RECORDED INFORMATION -
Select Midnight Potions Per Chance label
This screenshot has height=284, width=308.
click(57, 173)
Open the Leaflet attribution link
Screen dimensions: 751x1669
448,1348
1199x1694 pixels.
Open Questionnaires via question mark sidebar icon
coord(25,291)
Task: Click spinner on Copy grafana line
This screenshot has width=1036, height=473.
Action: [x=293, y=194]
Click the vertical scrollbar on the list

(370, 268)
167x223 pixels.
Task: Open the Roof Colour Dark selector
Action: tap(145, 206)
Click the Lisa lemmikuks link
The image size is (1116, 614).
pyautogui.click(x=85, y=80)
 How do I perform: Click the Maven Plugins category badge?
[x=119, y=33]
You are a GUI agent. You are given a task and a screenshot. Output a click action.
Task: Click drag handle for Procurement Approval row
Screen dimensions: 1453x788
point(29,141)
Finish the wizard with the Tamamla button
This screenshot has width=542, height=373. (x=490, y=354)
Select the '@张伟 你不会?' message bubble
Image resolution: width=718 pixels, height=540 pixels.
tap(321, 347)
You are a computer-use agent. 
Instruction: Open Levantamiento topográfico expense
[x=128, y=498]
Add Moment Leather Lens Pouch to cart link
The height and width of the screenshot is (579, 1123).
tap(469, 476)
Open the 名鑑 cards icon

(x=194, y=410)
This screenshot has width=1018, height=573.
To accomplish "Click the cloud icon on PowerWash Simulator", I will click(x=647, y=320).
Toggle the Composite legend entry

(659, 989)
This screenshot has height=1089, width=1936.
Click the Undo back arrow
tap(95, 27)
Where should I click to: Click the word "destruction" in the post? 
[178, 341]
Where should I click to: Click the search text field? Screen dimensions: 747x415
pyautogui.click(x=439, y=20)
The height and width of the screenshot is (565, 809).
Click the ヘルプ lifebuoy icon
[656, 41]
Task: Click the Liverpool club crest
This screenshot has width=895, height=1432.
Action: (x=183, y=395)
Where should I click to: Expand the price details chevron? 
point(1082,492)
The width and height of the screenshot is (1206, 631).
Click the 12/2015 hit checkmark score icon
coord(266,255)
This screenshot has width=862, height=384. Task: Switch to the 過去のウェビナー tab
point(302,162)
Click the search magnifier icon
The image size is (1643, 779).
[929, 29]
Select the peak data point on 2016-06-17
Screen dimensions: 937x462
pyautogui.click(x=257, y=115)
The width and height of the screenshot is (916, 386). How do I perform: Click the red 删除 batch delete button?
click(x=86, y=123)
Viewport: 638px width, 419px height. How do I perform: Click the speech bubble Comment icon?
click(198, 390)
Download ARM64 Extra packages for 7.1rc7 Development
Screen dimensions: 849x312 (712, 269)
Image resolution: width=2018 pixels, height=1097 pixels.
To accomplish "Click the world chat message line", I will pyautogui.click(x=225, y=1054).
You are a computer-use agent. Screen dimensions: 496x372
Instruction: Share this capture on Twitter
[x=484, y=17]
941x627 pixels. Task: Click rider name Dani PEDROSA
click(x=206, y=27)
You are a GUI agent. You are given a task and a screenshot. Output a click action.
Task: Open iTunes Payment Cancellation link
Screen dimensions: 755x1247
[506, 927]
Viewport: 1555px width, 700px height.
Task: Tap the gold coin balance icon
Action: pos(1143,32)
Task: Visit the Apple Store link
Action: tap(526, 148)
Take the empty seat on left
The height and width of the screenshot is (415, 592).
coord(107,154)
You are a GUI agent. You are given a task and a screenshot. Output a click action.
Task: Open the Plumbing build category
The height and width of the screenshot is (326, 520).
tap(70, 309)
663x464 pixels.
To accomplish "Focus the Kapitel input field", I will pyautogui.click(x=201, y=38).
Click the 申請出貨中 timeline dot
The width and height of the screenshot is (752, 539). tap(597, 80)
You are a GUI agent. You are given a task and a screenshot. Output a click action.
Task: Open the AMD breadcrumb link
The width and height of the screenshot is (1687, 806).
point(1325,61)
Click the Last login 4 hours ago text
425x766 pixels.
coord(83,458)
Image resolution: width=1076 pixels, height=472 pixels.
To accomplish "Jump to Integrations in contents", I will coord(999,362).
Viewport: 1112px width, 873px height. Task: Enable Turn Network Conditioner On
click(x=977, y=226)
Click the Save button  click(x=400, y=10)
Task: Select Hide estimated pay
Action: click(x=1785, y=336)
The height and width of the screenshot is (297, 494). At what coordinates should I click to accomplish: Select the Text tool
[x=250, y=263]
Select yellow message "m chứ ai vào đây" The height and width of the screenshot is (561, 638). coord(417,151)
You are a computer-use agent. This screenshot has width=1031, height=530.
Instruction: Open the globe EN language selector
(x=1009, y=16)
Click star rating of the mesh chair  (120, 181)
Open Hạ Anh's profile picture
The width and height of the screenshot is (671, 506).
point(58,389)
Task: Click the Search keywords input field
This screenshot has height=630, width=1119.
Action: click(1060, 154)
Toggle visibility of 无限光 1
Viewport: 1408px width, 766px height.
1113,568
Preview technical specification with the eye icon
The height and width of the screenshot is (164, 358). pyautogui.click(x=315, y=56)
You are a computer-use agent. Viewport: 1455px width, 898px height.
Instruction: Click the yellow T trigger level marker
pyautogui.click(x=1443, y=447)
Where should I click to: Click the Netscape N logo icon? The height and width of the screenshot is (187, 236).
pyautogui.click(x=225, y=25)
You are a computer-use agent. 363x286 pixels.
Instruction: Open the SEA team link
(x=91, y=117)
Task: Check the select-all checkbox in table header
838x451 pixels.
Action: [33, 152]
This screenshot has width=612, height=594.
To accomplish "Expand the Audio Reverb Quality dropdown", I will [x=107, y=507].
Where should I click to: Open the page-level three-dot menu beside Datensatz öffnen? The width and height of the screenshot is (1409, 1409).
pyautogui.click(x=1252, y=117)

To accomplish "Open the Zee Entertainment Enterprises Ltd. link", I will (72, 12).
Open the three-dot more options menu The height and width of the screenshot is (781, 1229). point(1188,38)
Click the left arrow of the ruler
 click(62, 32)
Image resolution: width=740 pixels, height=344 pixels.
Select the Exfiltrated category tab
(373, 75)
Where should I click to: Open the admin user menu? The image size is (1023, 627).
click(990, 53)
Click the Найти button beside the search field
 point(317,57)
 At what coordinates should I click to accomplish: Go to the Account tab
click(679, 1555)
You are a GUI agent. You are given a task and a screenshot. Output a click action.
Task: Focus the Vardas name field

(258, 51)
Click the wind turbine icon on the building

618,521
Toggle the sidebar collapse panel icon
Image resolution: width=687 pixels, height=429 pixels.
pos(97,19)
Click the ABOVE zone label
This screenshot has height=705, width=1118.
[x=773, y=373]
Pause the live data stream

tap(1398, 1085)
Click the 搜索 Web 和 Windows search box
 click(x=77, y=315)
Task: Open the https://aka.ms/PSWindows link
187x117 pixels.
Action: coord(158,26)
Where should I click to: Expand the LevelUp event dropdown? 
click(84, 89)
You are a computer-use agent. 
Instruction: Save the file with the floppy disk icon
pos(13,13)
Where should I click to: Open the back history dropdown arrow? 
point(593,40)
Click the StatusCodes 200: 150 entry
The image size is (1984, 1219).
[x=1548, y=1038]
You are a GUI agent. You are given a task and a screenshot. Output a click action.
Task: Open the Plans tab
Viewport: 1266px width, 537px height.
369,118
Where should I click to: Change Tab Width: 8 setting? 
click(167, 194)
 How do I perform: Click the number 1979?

GIVEN INSTRUCTION -
Collect each line of the listing above that contains the word "Where", and copy every such line in full.

EXERCISE OUTPUT -
Where should I click to: Click the word "destruction" in the post? 
Where should I click to: Click the search text field? Screen dimensions: 747x415
Where should I click to: Expand the price details chevron? 
Where should I click to: Click the Netscape N logo icon? The height and width of the screenshot is (187, 236).
Where should I click to: Open the page-level three-dot menu beside Datensatz öffnen? The width and height of the screenshot is (1409, 1409).
Where should I click to: Open the admin user menu? The image size is (1023, 627).
Where should I click to: Expand the LevelUp event dropdown? 
Where should I click to: Open the back history dropdown arrow? 
Where should I click to: Change Tab Width: 8 setting? 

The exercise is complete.